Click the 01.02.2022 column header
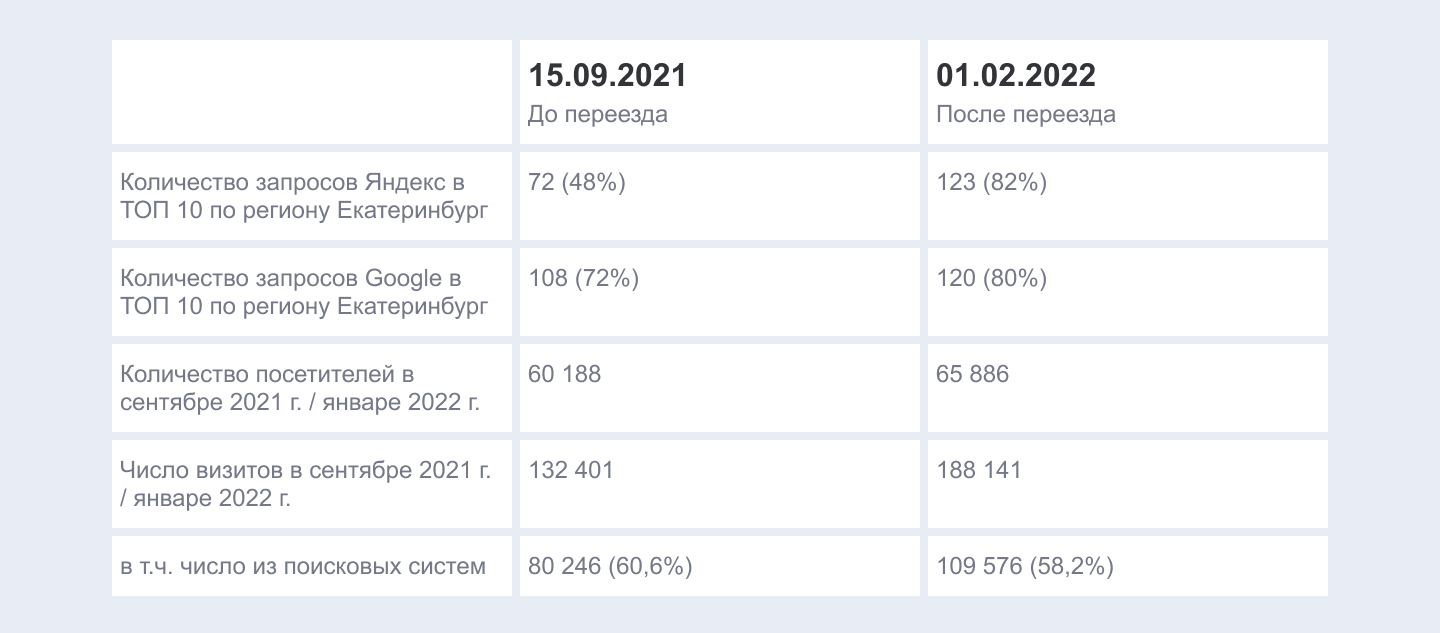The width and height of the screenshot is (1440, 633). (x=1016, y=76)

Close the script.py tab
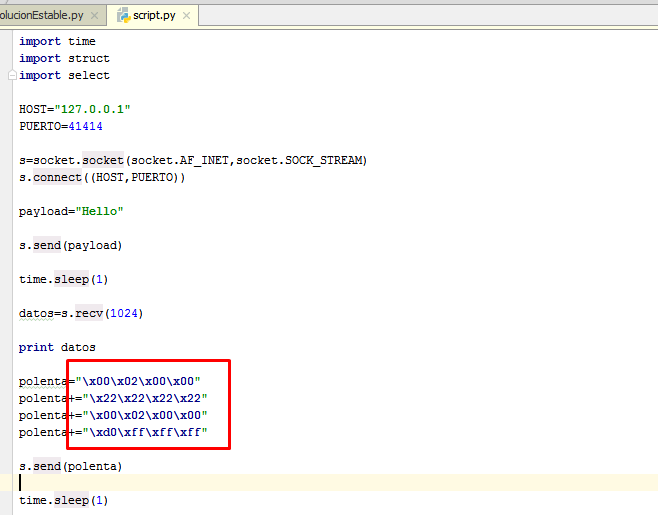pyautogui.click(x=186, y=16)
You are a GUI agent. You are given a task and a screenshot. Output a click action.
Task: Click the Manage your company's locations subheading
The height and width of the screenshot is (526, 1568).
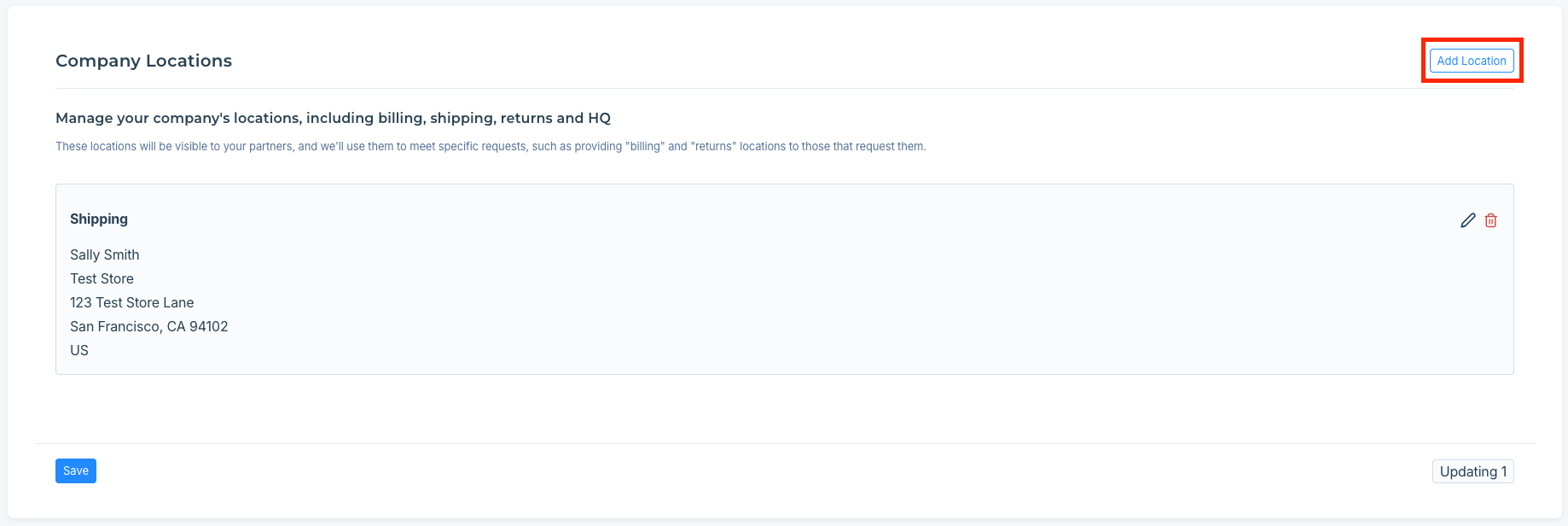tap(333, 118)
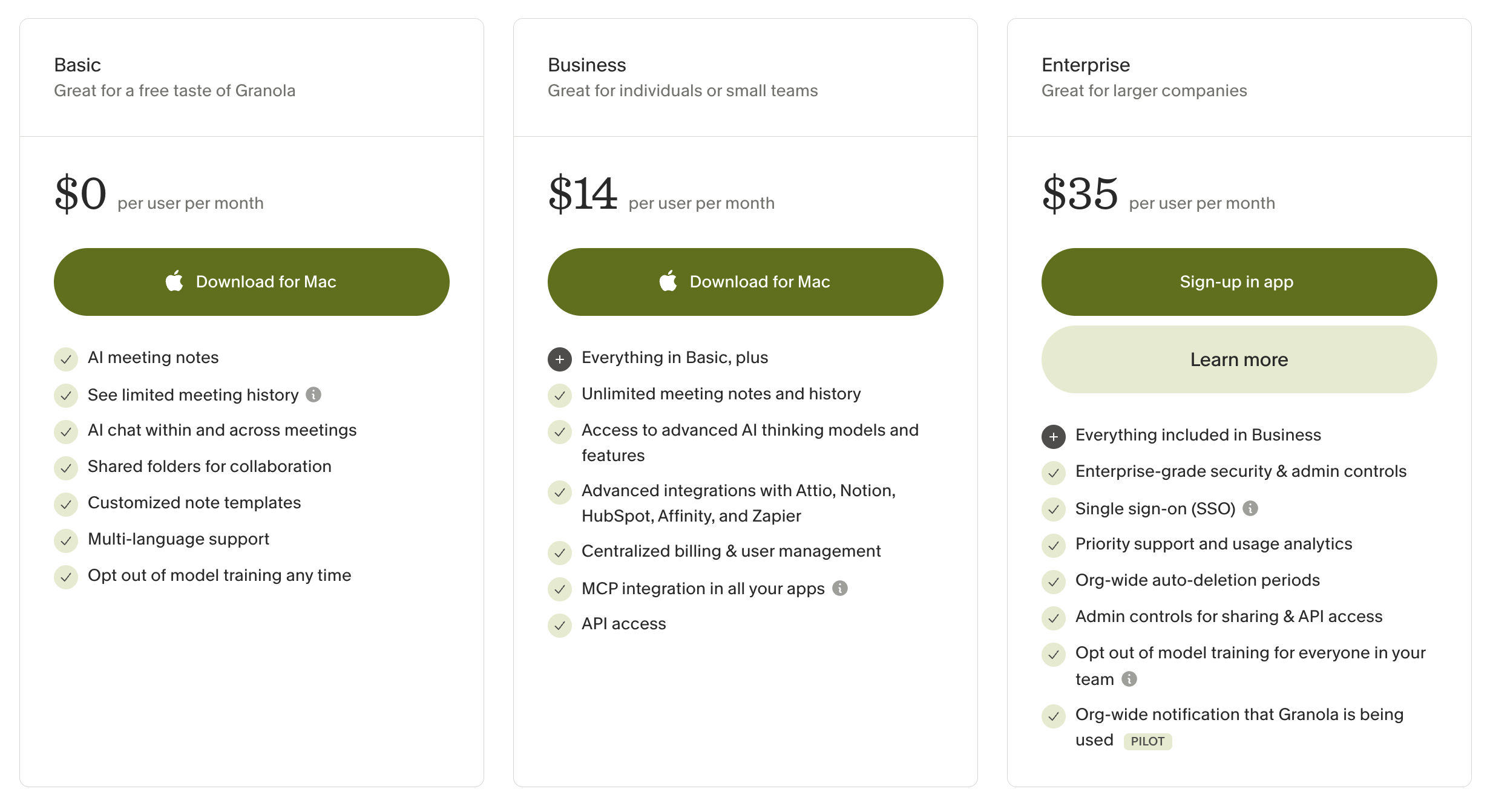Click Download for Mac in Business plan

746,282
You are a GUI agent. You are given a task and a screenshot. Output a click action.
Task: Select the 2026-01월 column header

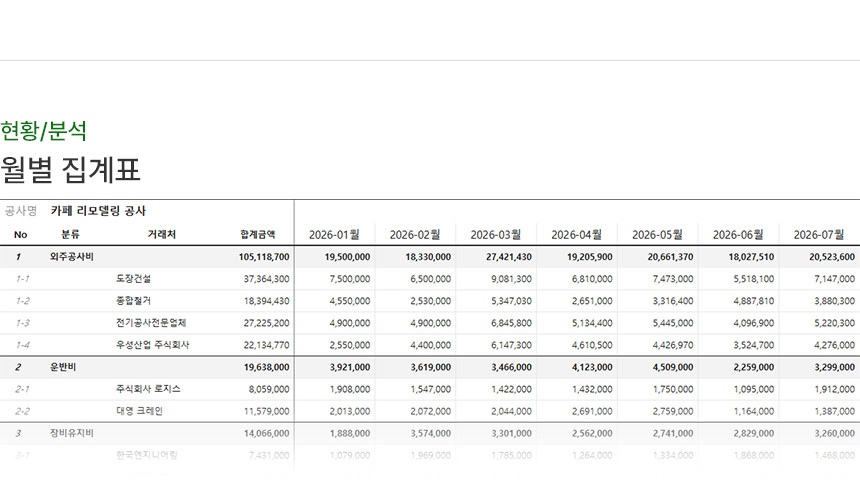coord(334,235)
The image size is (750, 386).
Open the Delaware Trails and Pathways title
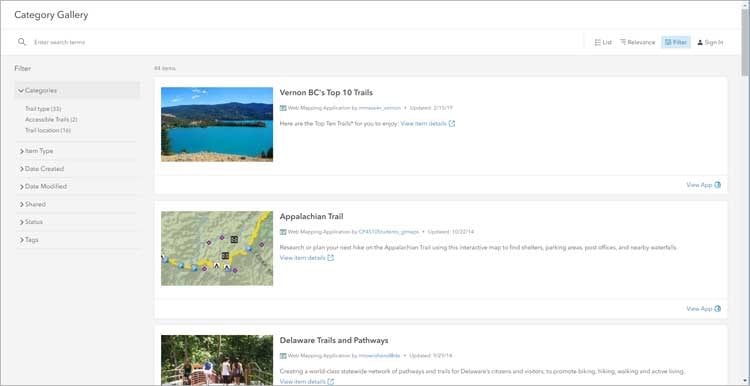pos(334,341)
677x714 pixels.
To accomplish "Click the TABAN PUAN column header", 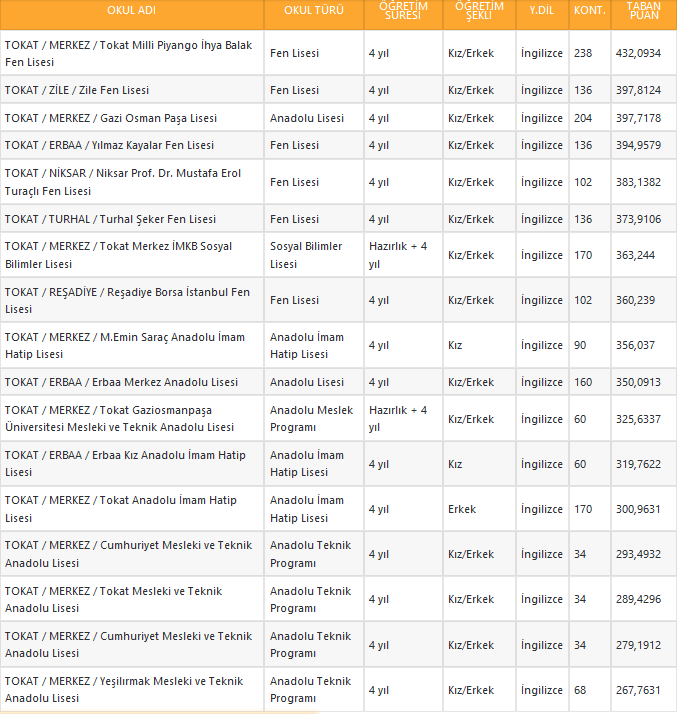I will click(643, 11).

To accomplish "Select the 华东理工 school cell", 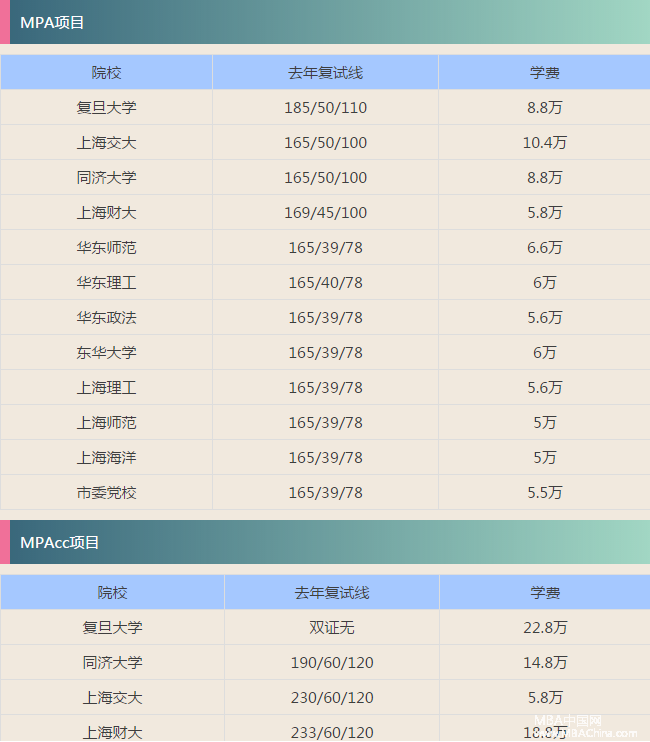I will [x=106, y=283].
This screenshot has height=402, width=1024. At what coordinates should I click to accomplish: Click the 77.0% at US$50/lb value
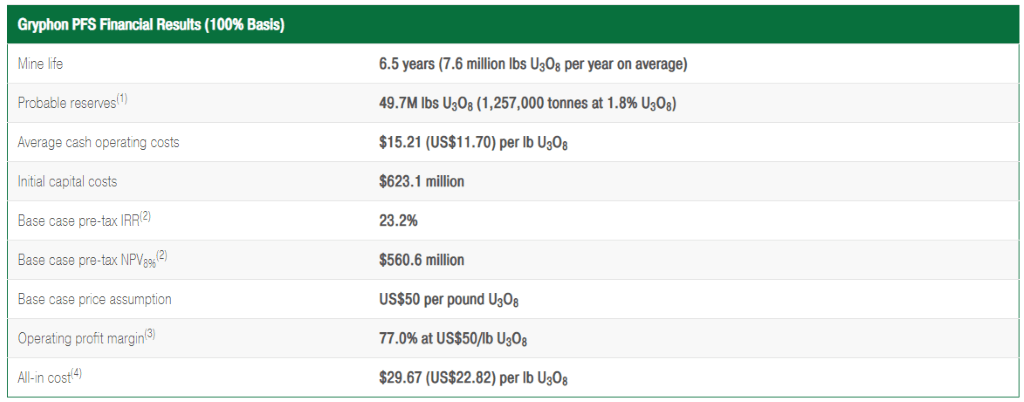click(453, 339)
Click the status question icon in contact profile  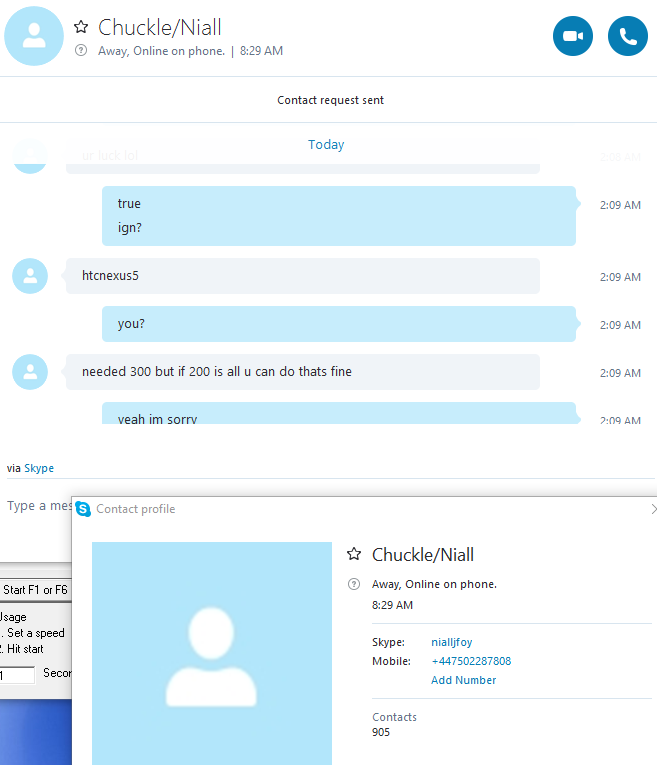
────────────────────
# Work order
Starting at the line that contains "This screenshot has", write out every line through the end of the entries above exactly, and omit the pictures.

# Solved problem
This screenshot has height=402, width=1024. At what coordinates should I click to accomplish: Click the 77.0% at US$50/lb value
click(453, 339)
Click the status question icon in contact profile  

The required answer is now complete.